Belay devices. Modern climbers feed the climbing rope through metal belay devices when belaying or rappelling. These devices generate friction to stop a fall or control a descent. Lacking such devices, the climbers in Robbins’s day generated friction by wrapping the rope around their bodies and sometimes feeding it through stacked carabiners as well.
Helmets. In his discussion on equipment, Robbins nowhere mentions helmets, and the climbers in the photos do not wear them.
Chalk. Nor does he mention chalk, which is ubiquitous today. Climbers use chalk to keep their palms and fingers dry.
Pitons. A piton hammer and pitons were still part of the essential equipment. Robbins lists five types of pitons and describes how to place and remove them. At the same time, more benign forms of protective anchors were coming into use, namely, artificial chockstones, or nuts, that could be wedged into cracks. Robbins advocated using nuts over pitons whenever possible. They don’t deface the cliff, he said, and offer the climber greater satisfaction: “the silent communion between man and rock, the feeling that one is with the rock, the greater sensitivity to its minute variations and configurations, the knowledge that one is not violating the rock, smashing it with pitons.” His defense of “clean climbing” helped changed the sport. There are now a wide variety of nuts and camming devices on the market.
All of the equipment innovations since the publication of Basic Rockcraft have served to make climbing easier and safer. In Robbins’s era, a difficult climb would be rated 5.9 or perhaps 5.10 in the Yosemite Decimal System. Nowadays, the best climbers have managed to do routes rated as high as 5.15, which once would have been considered impossible. But could they do them in hiking boots?
Did you ever climb with the old equipment? If so, we’d love to hear about it. How much have equipment improvements changed the sport and made climbing easier?
Thanks for the nostalgia. I’ve got both of his books (Basic and Advanced). When I bought them, pitoncraft had just gone out of style; chocks and Clean Climbing were the Next Big Thing.
One minor correction: klettershoes had been around awhile, but were still pretty klutzy, not a lot better than hiking boots in most cases, and certainly not better when aiding a pitch, which on long routes was almost a given.
I did learn how to climb in boots and sneakers, an almost unthinkable act nowadays. And I can see why!

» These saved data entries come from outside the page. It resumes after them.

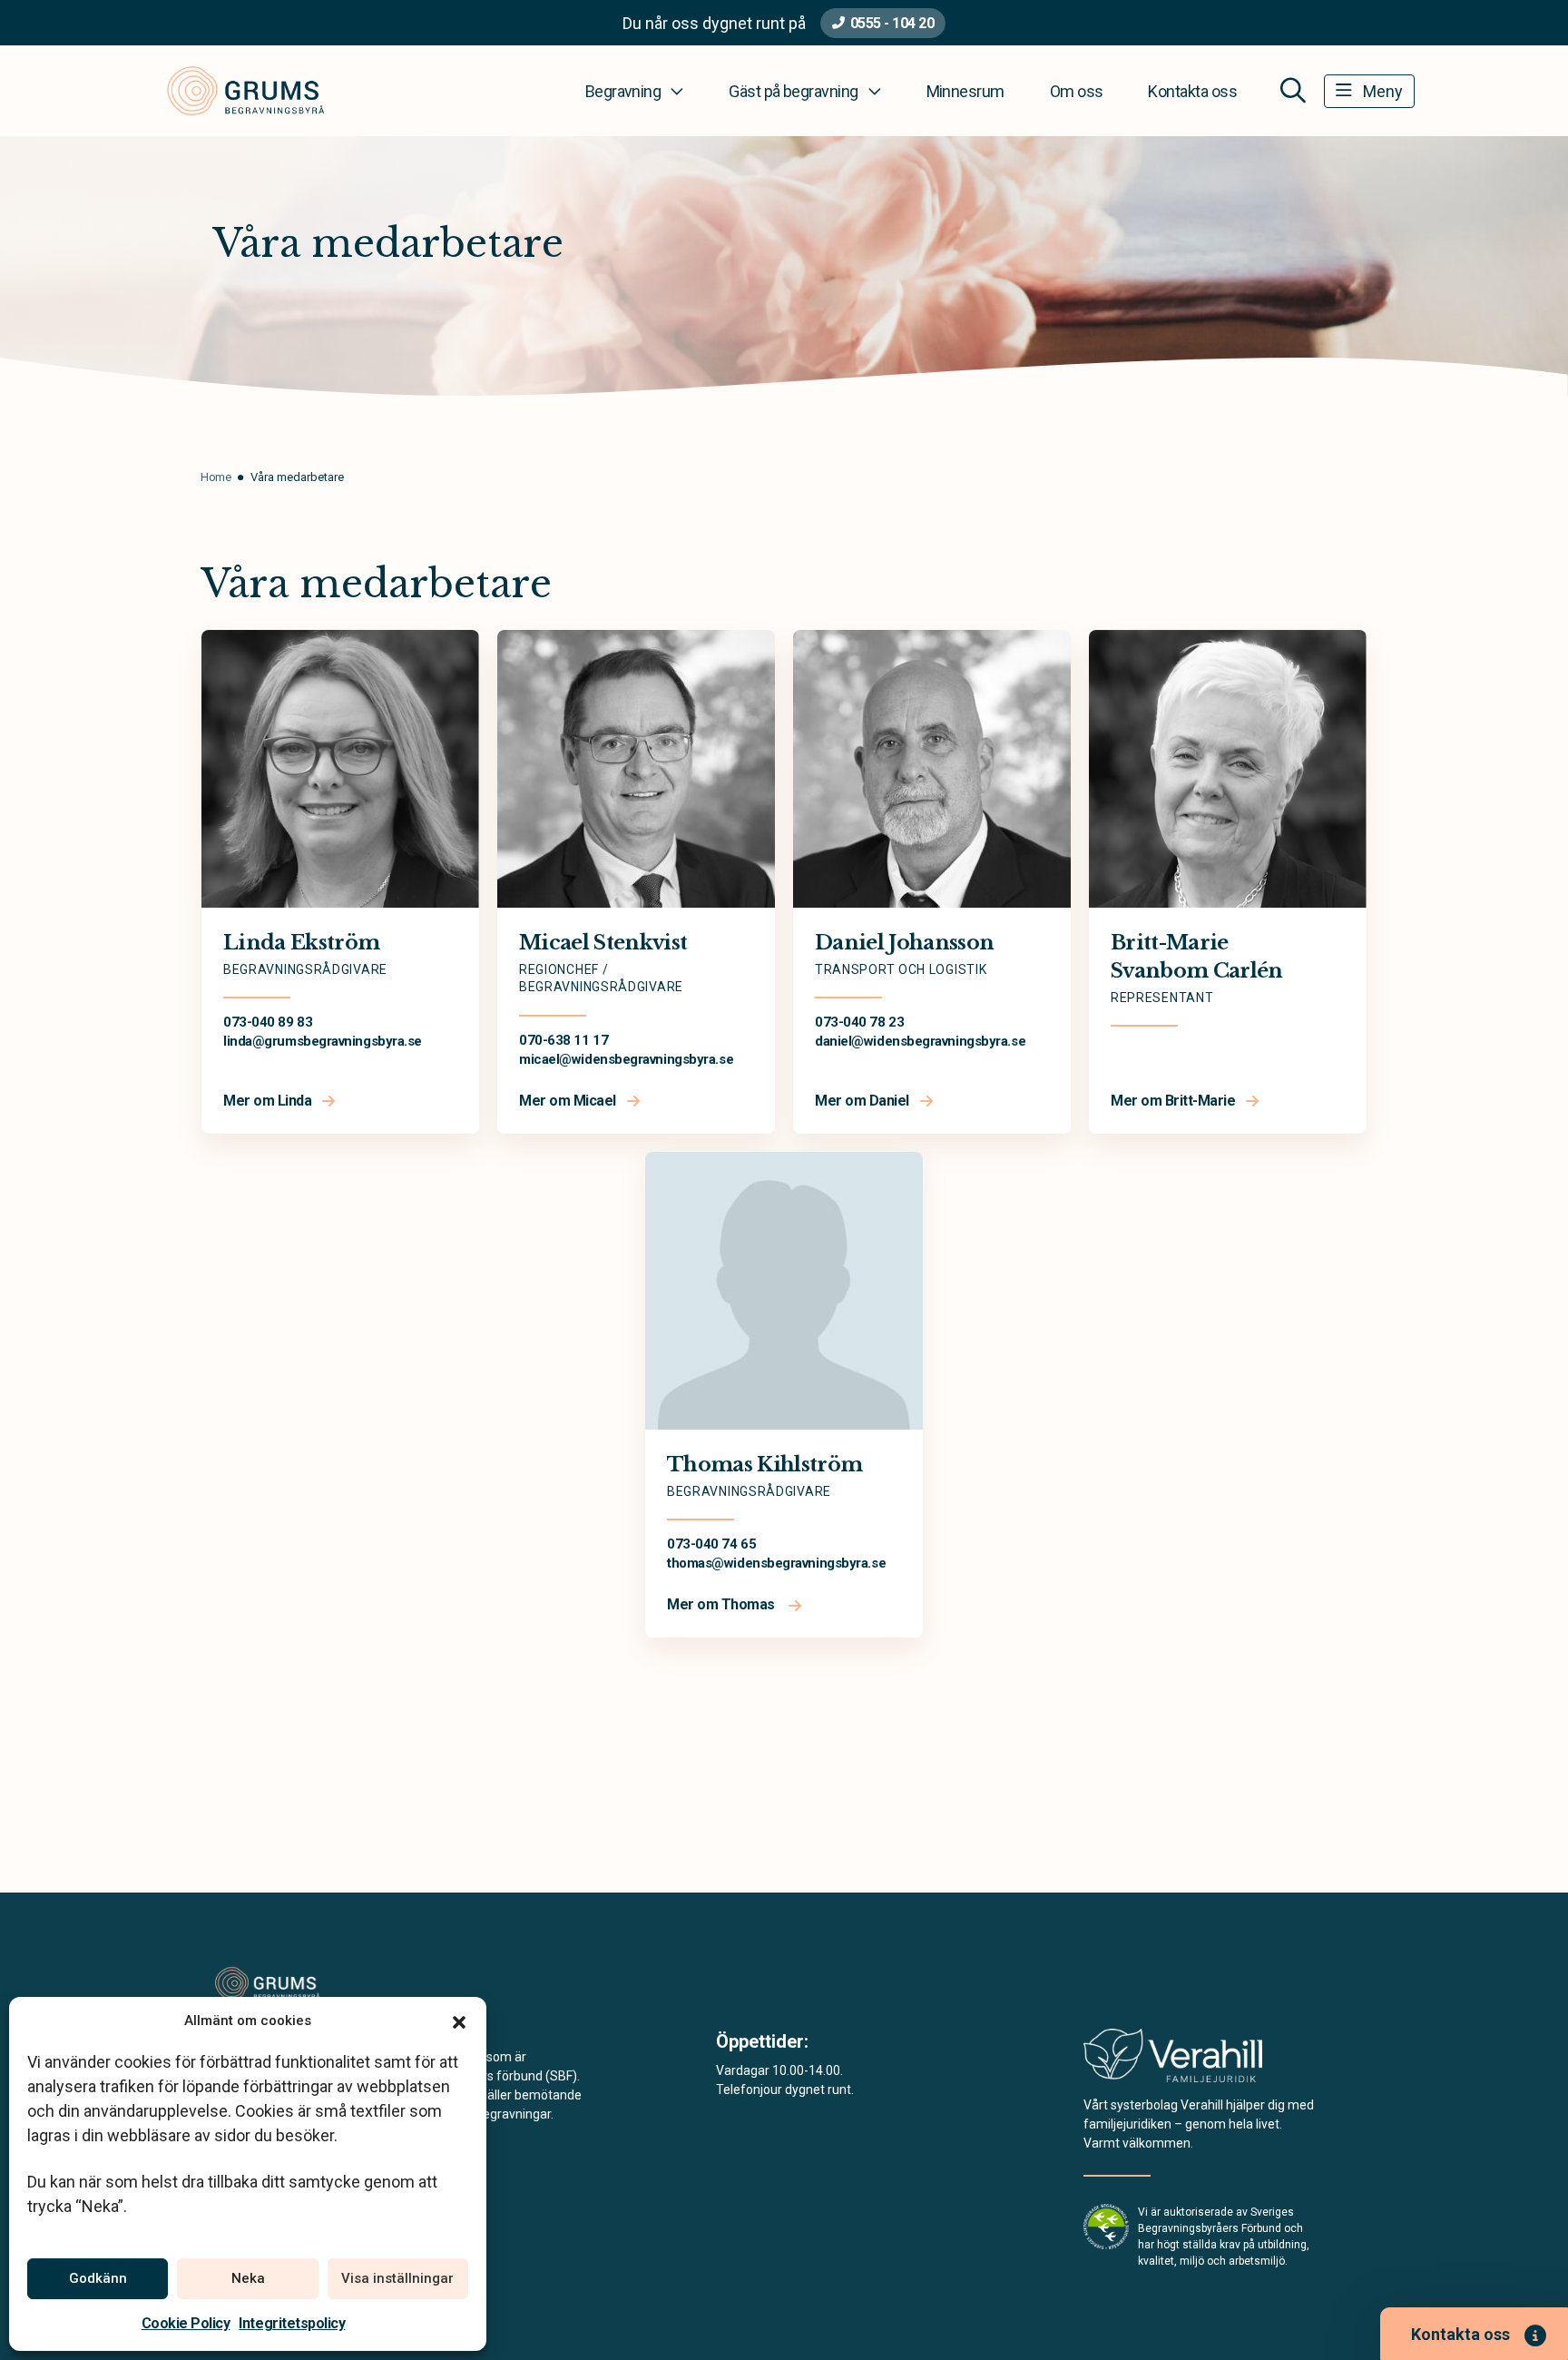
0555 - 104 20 (892, 23)
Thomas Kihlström (764, 1464)
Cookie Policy (186, 2323)
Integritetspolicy (292, 2323)
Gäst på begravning (793, 91)
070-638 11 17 (563, 1040)
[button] (459, 2020)
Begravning (623, 91)
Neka (248, 2278)
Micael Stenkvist (603, 942)
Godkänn (98, 2278)
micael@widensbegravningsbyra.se (626, 1059)
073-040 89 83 (267, 1022)
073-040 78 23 (859, 1022)
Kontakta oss (1192, 91)
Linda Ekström (301, 942)
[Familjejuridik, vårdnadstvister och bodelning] (1172, 2061)
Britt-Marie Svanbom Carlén (1197, 956)
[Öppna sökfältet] (1293, 91)
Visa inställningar (397, 2278)
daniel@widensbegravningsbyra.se (920, 1041)
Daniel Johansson (904, 942)
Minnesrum (965, 91)
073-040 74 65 (711, 1544)
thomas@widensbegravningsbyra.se (776, 1563)
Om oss (1076, 91)
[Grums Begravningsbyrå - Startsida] (309, 1983)
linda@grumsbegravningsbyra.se (322, 1041)
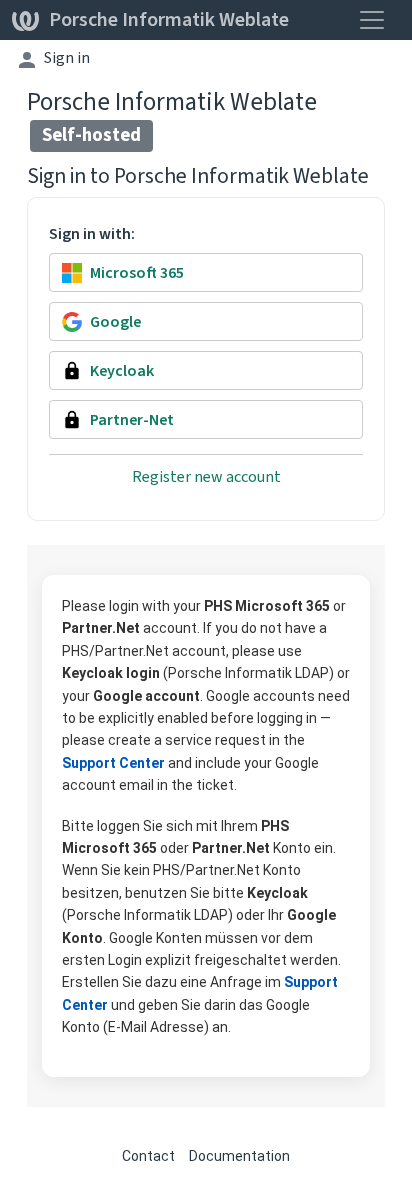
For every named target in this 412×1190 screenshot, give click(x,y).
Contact (148, 1156)
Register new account (206, 476)
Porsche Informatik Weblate (169, 19)
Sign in (67, 57)
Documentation (239, 1156)
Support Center (113, 763)
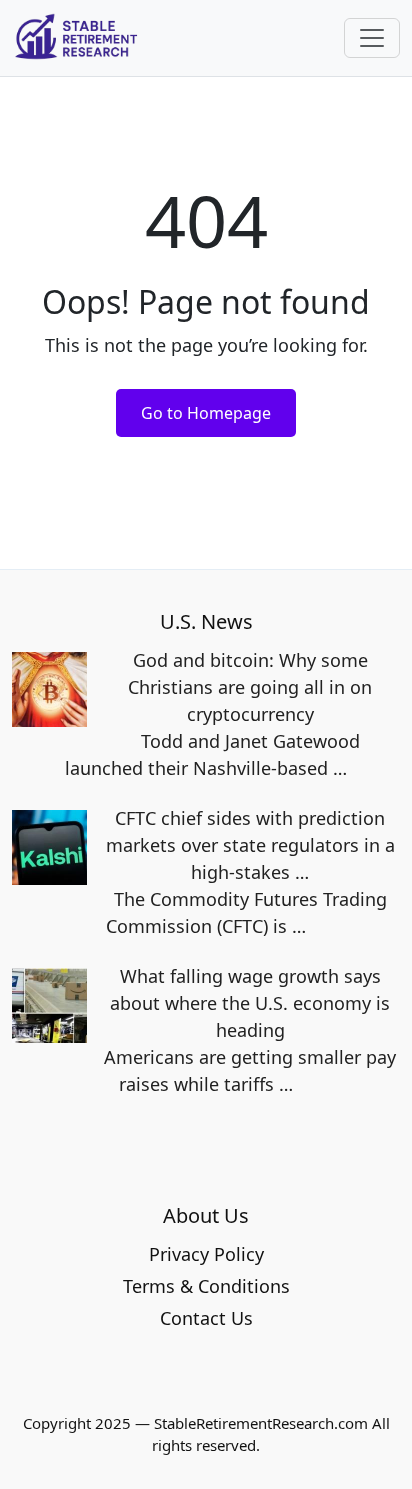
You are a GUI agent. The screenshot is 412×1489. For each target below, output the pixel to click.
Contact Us (206, 1318)
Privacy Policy (206, 1254)
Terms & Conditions (206, 1286)
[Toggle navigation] (372, 38)
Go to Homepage (206, 413)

Phil – Glad you got to experience the Robbins book – so influential to all of us. It shaped my views as much as anything before or since. In the mid-seventies I was on a little belay ledge in Yosemite and an older fellow (like you and me today) rappelled in – I struck up a conversation, and then started giving him some advice, while my partner kept subtly elbowing me in the ribs. When the guy rapped on, my partner told me that I had been lecturing Royal Robbins – Oops.
It’s amazing how much has changed. What’s also amazing is how scary rock climbing can be in spite of all this new equipment. It is almost infinitely safer than when pioneers like Robbins were putting up new routes on El Capitan and elsewhere. And yet, when you’re facing a sickening crux and that rope is tugging beneath you, gravity hasn’t changed a bit. It’s also amazing to thing what these old gods did with the limited equipment of the day!